What is required
Continue the essay on Auden's views of criticism and negative reviews, starting after its final sentence.
## begin Source excerpt
In the first essay in The Dyer’s Hand, entitled “Reading,” Auden says that a critic ought to perform at least one of the following tasks when discussing a work:

1) Introduce me to authors or works of which I was hitherto unaware.

2) Convince me that I have undervalued an author or a work because I had not read them carefully enough.

3) Show me relations between works of different ages and cultures which I could never have seen for myself because I do not know enough and never shall.

4) Give a “reading” of a work which increases my understanding of it.

5) Throw light upon the process of artistic “Making.”

6) Throw light upon the relation of art to life, to science, economics, ethics, religion, etc.

The Dyer’s Handpp. 8-9

Looking closely at this list, one can conclude that Auden doesn’t really see aesthetic appraisal as a vital role for the critic. Auden’s ideal critics should provide context, draw connections, share discoveries, and reveal truths, but it’s not clear that they should provide up-or-down judgments as to whether a book is good. The task which comes closest here is the second, and even there, it would seen that Auden wants the critic to go in a specific direction: to show that a work is better (or perhaps just more interesting) than the audience had given it credit for. He does not advocate that critics tear down works which they believe have been wrongly praised.

Indeed, throughout “Reading,” Auden is skeptical of the notion that writing bad reviews serves any purpose, and he addresses either directly or implicitly some of the common arguments in favor of the practice. An obvious argument would be that writing a negative review will persuade readers not to waste their time on a given work. But Auden reminds us that even a negative review acts as publicity and keeps a work in the current conversation. “Had Macaulay never written his review of Robert Montgomery,” he writes, “we would not today be still under the illusion that Montgomery was a great poet” (p. 10). Instead, Auden would have advised Macaulay to remain silent on the matter, allowing Montgomery’s work to fade into obscurity.

I’ll admit, I find this argument to be Auden’s weakest, or rather the least generally applicable. Being a poet, Auden naturally has poetry on his mind as he’s writing this essay. Even by the standards of book publishing, the poetry market is incredibly small; one could probably count on one hand the number of people making a living solely off revenue from writing poems. There aren’t any big marketing campaigns to smear the latest chapbooks across the public consciousness, so reviews are basically all the advertising a poet may get. Thus, if their collection is terrible and no one wants to review it, then it will almost certainly be forgotten for all time. But the same rules don’t apply to Hollywood films and popular TV shows. The machinery supporting those cultural products is so large and powerful that there is little chance of them simply withering in the darkness.
## end Source excerpt
## begin Information supplied
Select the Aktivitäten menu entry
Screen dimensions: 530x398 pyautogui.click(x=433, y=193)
## end Information supplied
## begin Information supplied
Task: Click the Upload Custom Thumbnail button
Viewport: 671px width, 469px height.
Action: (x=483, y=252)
## end Information supplied
Result of the exercise
But at other points, Auden’s critique of the negative review seems not only reasonable, but also insightful. For example, he takes up the notion that one must critique bad works of art, lest those works inspire artists to make even more inferior pieces. The problem with that argument is that influence doesn’t necessarily work like that. Those who make bad works of art often draw inspiration from masterpieces; they simply lack the skill or vision to duplicate their forebears’ successes. Think about how many terrible student films come from kids who fashion themselves the next Quentin Tarantino or David Fincher. “The more powerful and original a writer,” says Auden, “the more dangerous he is to lesser talents who are trying to find themselves. On the other hand, works which were in themselves poor have often proved a stumulus [sic] to the imagination and become the indirect cause of good work in others” (p. 10). That last point rings especially true for me: I find I have far more success in writing when I use mediocre poets as a model, rather than trying to write something like Milton or Dryden.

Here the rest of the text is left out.